In a separate Rasmussen Reports poll conducted March 2 and released Thursday, 39 percent of Wisconsin voters say they favor weakening collective bargaining rights, while 52 percent are opposed.
Earlier this week, Walker acknowledged that Senate Democrats managed to create a generous time window for public scrutiny of his bill. He had originally hoped would pass the same week it was introduced, with Republicans holding majorities in both houses of the legislature.
Compared with other states' budget crises, Wisconsin’s may not be as severe as once thought. The forecast of a $3.6 billion shortfall represents 12.8 percent of the state’s current year budget, which puts Wisconsin ahead of 45 other states. The average state budget shortfall is 20 percent of the current year's average budget.
In addition to the measures to extract concessions from unions, Walker proposes to close the deficit using what he calls a “reform budget”: $1 billion in statewide cuts in education, Medicaid, and local governments, alongside $82 million in corporate tax breaks.

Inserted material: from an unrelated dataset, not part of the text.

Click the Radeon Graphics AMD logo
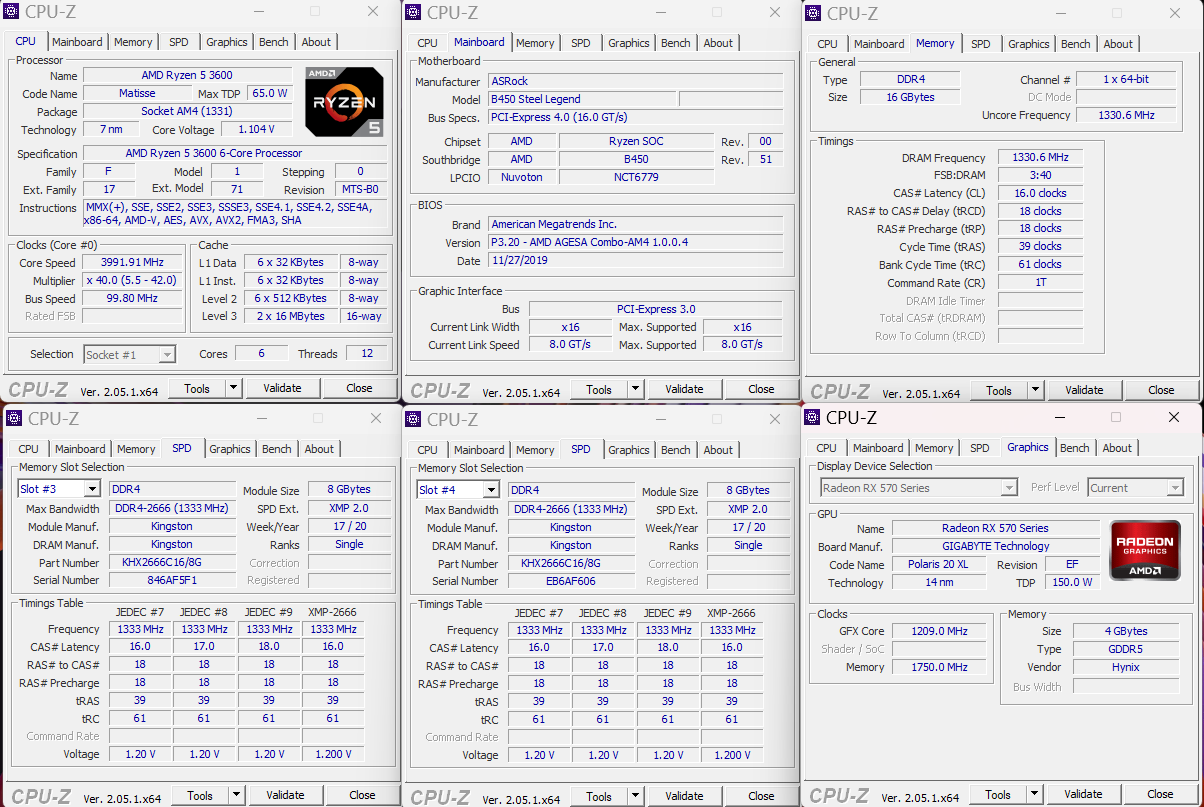This screenshot has width=1204, height=807. [x=1144, y=551]
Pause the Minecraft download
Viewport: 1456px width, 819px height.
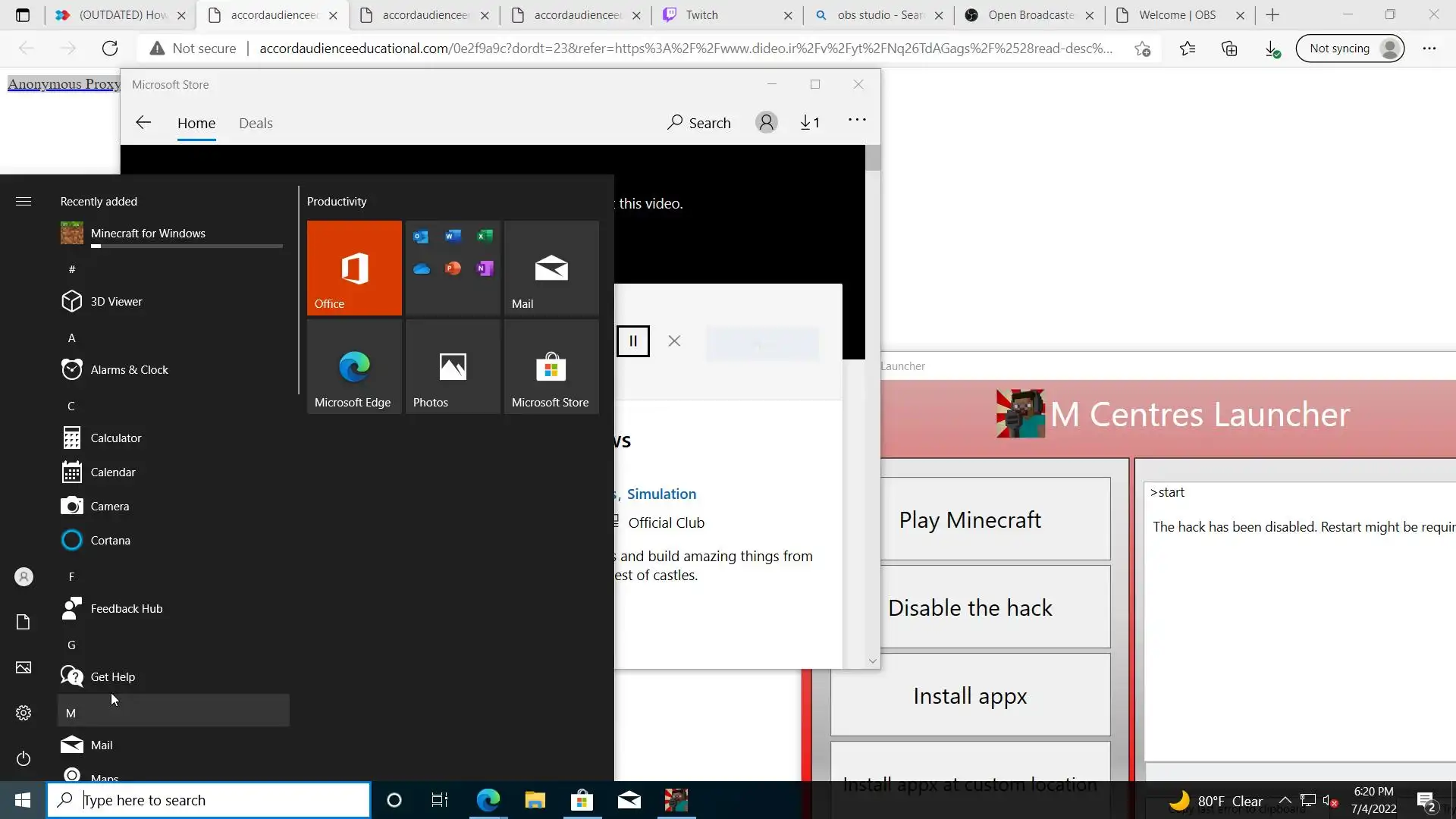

“It’s about getting Wisconsin working again. And to make that happen, we need a balanced budget that works, and an environment where the private sector can create 250,000 jobs over the next four years,” he said Tuesday, the day he unveiled his budget plan.
Tackling the budget problem primarily through spending cuts is an unbalanced approach and will slow Wisconsin’s economic recovery, says Mike Leachman, assistant director of the state fiscal project at the Center on Budget and Policy Priorities, a nonprofit and nonpartisan policy organization in Washington.
Corporate tax breaks often benefit out-of-state shareholders and correspond with less spending for public services, Mr. Leachman says. Tax breaks might even pose immediate harm, he says. By eliminating the state’s earned income tax credit for working families with children, the budget will raise $41 million, half of the shortfall generated from the corporate tax breaks.
“Some [spending] cuts are absolutely necessary, but a more balanced approach would be a wiser path,” he says.
Walker’s budget is similar to many state budgets released recently. Of the 43 released so far, only one-fifth propose alternative measures such as tax increases and tapping reserves to coincide with large spending cuts, Leachman says. The rest, like Walker's budget, tilt heavily toward cuts in services and programs.